In the absence of up-to-date data, the Labor Department is assuming California’s claim number was unchanged from its pre-shutdown figure of more than 225,000 applications, or more than one-quarter of the national total. The state began accepting new filings this week, and is expected to resume reporting data in time for next week’s report, although it isn’t yet clear how the backlog of claims filed this week will be reflected.

While the lack of data from California makes week-to-week comparisons difficult, the larger trend is clear: After falling swiftly from a peak of more than 6 million last spring, weekly jobless claims have stalled at a level far higher than the worst weeks of past recessions.

“The level of claims is still staggeringly high,” said Daniel Zhao, senior economist at the career site Glassdoor. “We’re seeing evidence that the recovery is slowing down, whether it’s in slowing payroll gains or in the sluggish improvement in jobless claims.”

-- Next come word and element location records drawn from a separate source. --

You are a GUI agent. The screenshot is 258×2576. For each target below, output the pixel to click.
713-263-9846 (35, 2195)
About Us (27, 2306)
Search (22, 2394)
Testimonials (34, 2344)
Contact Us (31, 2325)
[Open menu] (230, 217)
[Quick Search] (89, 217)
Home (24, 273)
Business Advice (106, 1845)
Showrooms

That slowdown comes as trillions of dollars in government aid to households and businesses has dried up. Prospects for a new stimulus package, already dubious in a divided Washington, collapsed outright this week when President Donald Trump said he was pulling out of negotiations.

Economists warn that without more aid, layoffs will rise again. Several major corporations like the Walt Disney Co. and Allstate Corp. have announced thousands of new job cuts. And with winter weather looming, restaurants and other businesses that were able to shift operations outdoors during warmer weather could be forced to pull back anew.

Millions of people who lost jobs earlier in the crisis remain out of work, and many are starting to exhaust their financial resources. The threat is particularly acute for people receiving benefits under Pandemic Unemployment Assistance and another program created in response to the pandemic, both of which expire at the end of the year.

“It seems increasingly unlikely that we’ll have a deal before the election, and bills are due now,” Zhao said. “Every week that passes puts extra pressure on workers households and small businesses, so any delay in the stimulus is going to have a meaningful impact on Americans.”